For association mapping, it is assumed that locus genotypes are observed in random genetic backgrounds of unrelated individuals. The effect of an allele is then estimated as the difference in the average trait value between individuals with and without it, and thousands of human polymorphisms have been implicated in disease by performing such association tests for all common variants in the genome. Population structure due to ancient and recent crossing events results in violation of the assumption of random genetic backgrounds, as individuals that have shared history also share genotype at many physically unlinked loci. Unfortunately, genomes of many of the sequenced wild yeast strains have complex mosaic structures, indicating that the association model cannot be directly applied (Connelly and Akey, 2012; Liti et al., 2009a). Statistical methods can limit false-positive findings due to such confounding (Connelly and Akey, 2012; Diao and Chen, 2012; Listgarten et al., 2012) but cannot make the underlying problem disappear. Due to population history, only large-effect alleles present in exactly one of the sequenced wild strains (Bergstrom et al., 2014; Liti et al., 2009a; Schacherer et al., 2009) can be identified, such as copy number changes of transporters relevant for stress response (Warringer et al., 2011) or cis-regulatory effects on expression levels (Skelly et al., 2013). However, the association model assumptions may be satisfied in a randomly mating subpopulation (e.g. wine strains), or other yeast species with different population histories, such as Saccharomyces paradoxus (Liti et al., 2009a) or Schizosaccharomyces pombe (Daniel Jeffares, Jurg Bahler, personal communication).

An alternative to obtaining a genotyped and phenotyped set of individuals for the correlation-based methods mentioned above is to select for a specific trait from a genetically diverse population, and find alleles that are enriched in the trait carriers (Brauer et al., 2006; Segre et al., 2006). The allele frequencies can be measured in bulk from the entire selected population, saving time and reagent costs compared to individual genotyping, and then compared to an appropriate null expectation. If the selection for phenotype can be applied over many generations, alleles with small effect will rise in frequency, improving the sensitivity to detect them.
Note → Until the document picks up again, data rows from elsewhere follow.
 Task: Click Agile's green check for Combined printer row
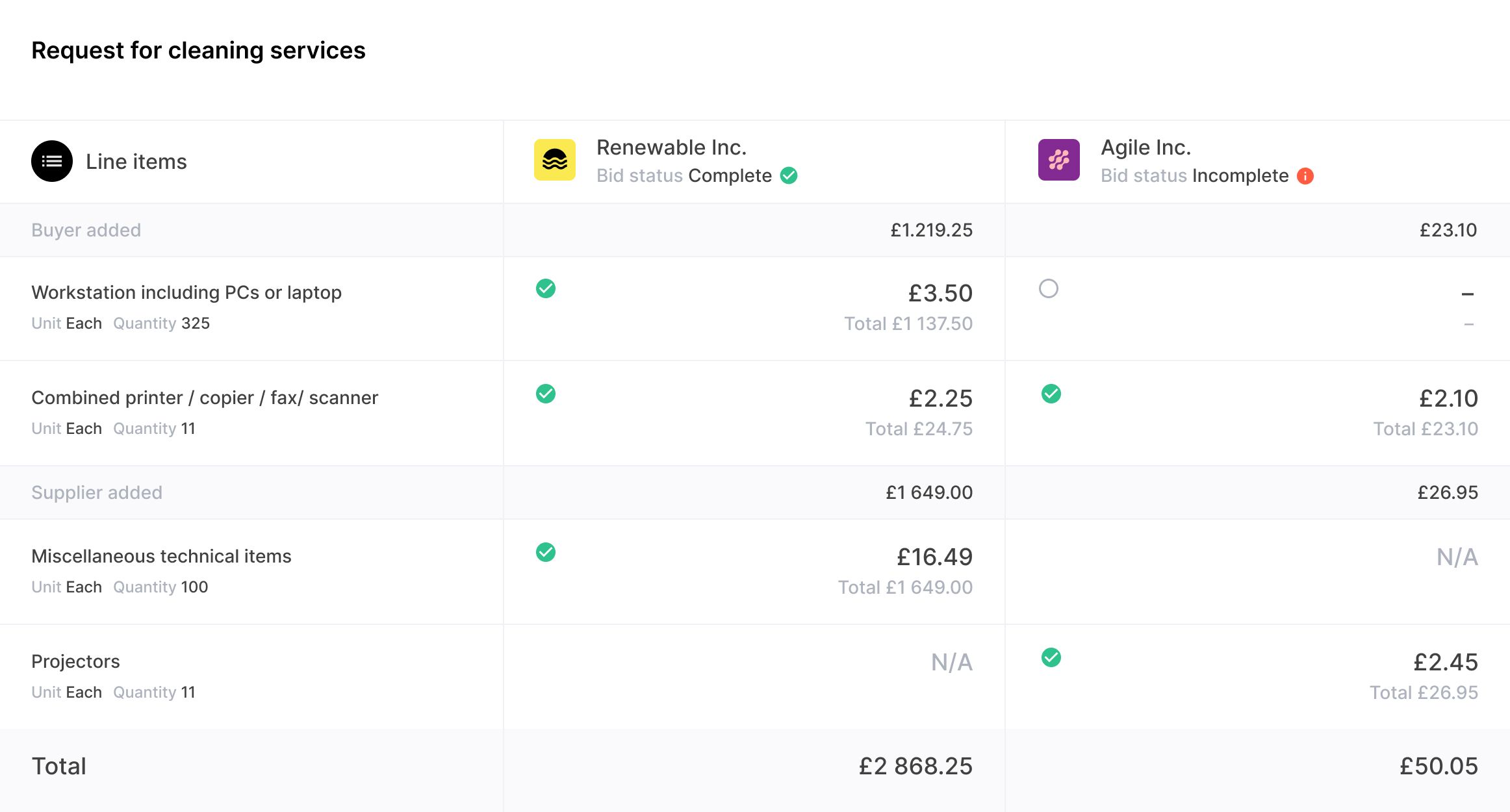[1051, 394]
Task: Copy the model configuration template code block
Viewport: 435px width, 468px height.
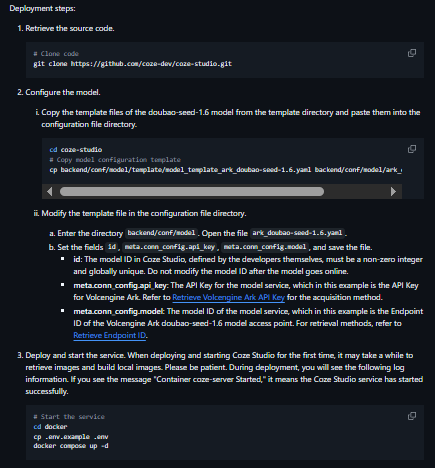Action: click(412, 149)
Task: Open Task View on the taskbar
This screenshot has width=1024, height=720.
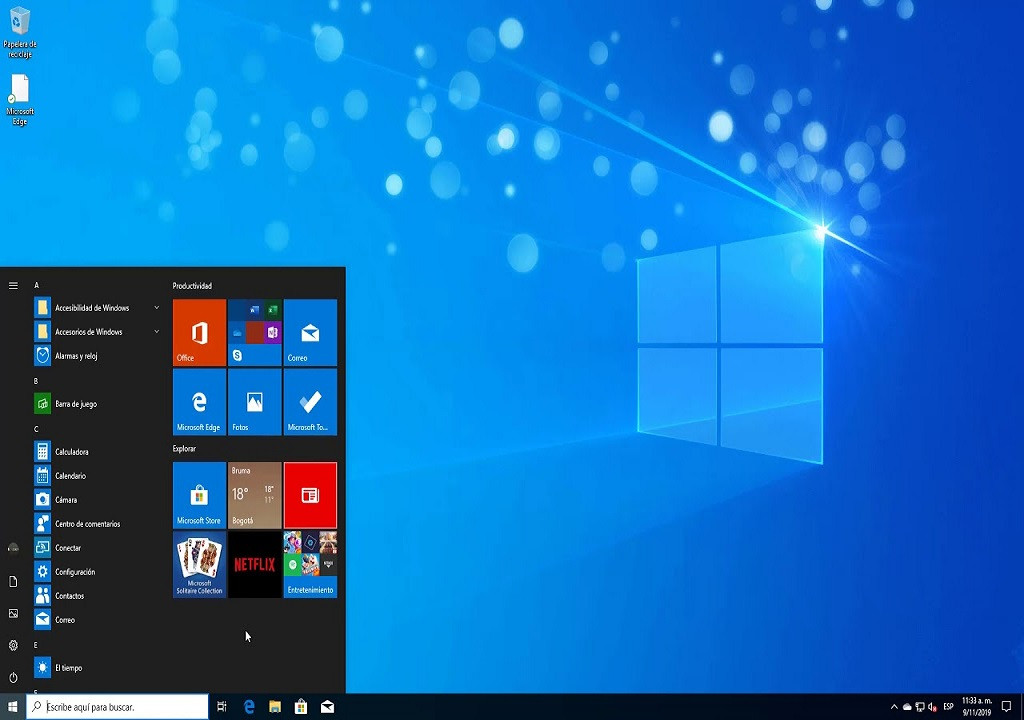Action: click(x=221, y=707)
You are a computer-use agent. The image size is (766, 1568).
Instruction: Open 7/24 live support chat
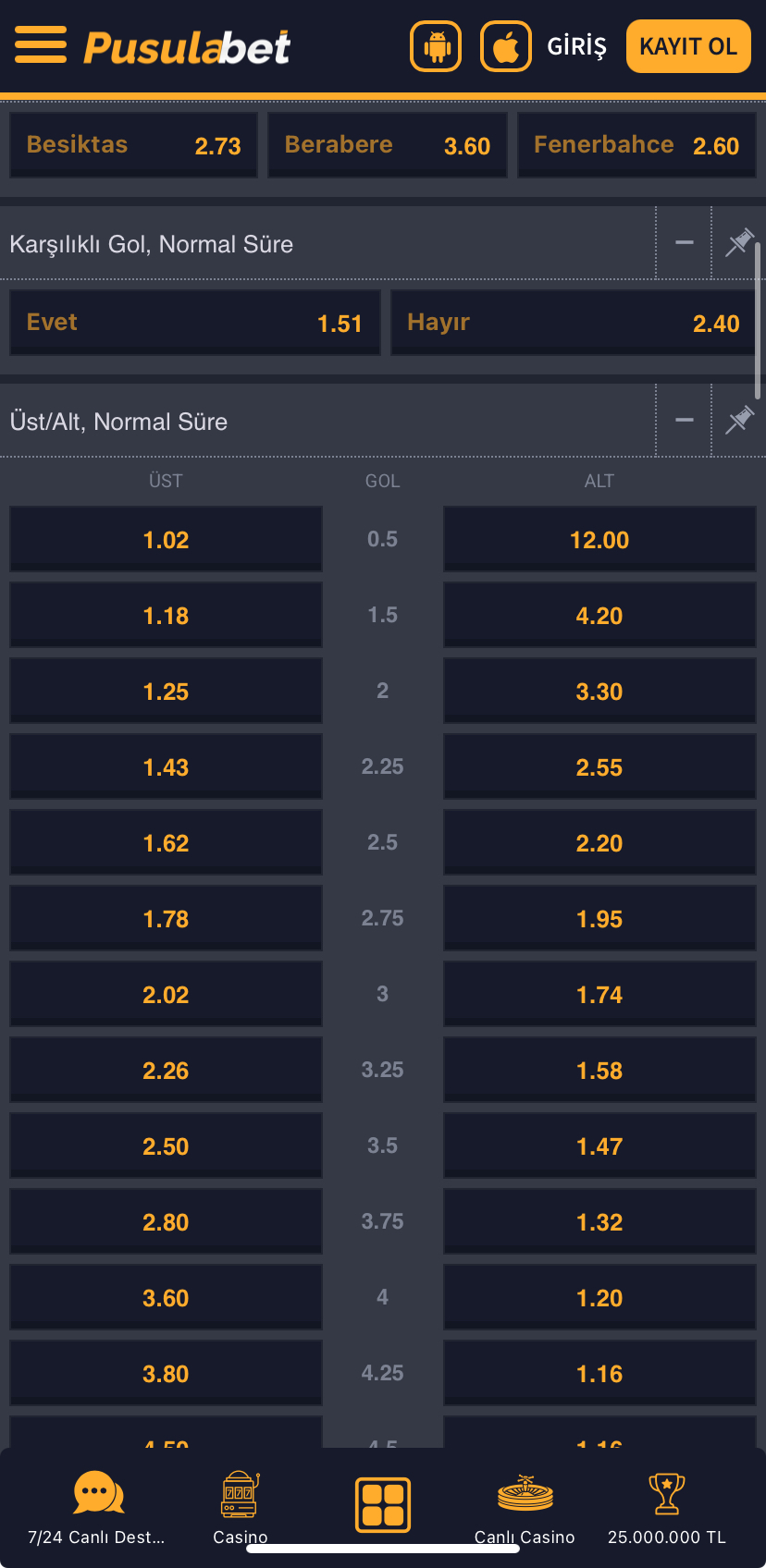pos(97,1492)
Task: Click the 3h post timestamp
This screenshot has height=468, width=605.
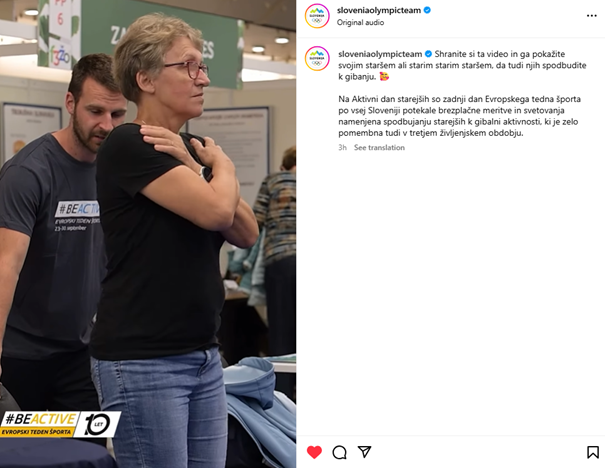Action: [x=342, y=147]
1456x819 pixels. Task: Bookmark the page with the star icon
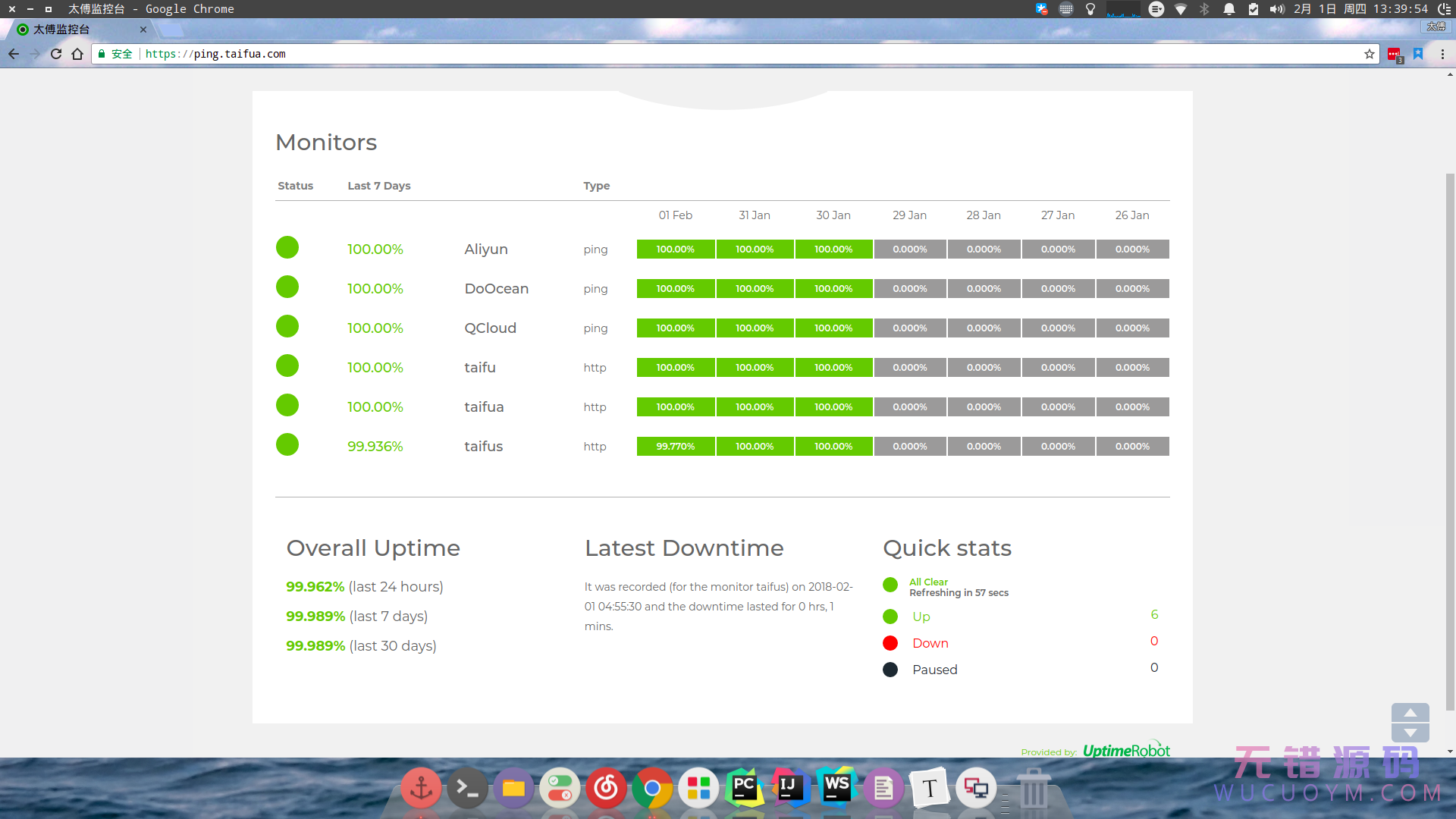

When bulk phenotyping and genotyping are available, it is a fast and powerful way of mapping the genetic basis of a trait, especially when combined with many generations of selection to increase power (Parts et al., 2011), and to quantify the relative fitness of individual alleles (Illingworth et al., 2012). This approach is easiest to apply in a two-parent cross, where all alleles are at around 50% initial frequency, and is otherwise conceptually similar to pooled screens of mutant strains, where frequencies of strains are quantified instead of alleles.

Each of these approaches is, in principle, available in all eukaryotes. The resolution is highest with the intercross QTL (iQTL) design of multiple rounds of crossing followed by bulk selection and genotyping (Liti and Louis, 2012), resulting in mapped regions of < 10 kb that include only a few genes (Parts et al., 2011). This design also has high power (Ehrenreich et al., 2010) and can be applied to populations of millions of yeast segregants. The ability to detect non-zero effects using linkage and association is very roughly proportional to the square root of the number of individuals. For most yeast growth traits examined so far, theory and experiments have shown that 800–2000 F1 segregants is enough to explain > 80% of narrow sense heritability in an average trait (Bloom et al., 2013), and I expect these genotyped strains will be much more deeply phenotyped to characterize the genetic architecture of many additional phenotypes. In humans, linkage mapping is limited by family sizes, and association mapping using thousands of individuals is the most commonly used design. While pooled selection over many generations is not feasible in humans, the very large collections of genotyped individuals, such as hundreds of thousands amassed by public consortia and private companies, will have power to detect common alleles of very small effect sizes. However, cellular phenotyping of multiple cell types is usually not feasible retrospectively for these large cohorts; the true environmental influence is unknowable, and alleles for focused follow-up studies are still substantially easier to create in yeast.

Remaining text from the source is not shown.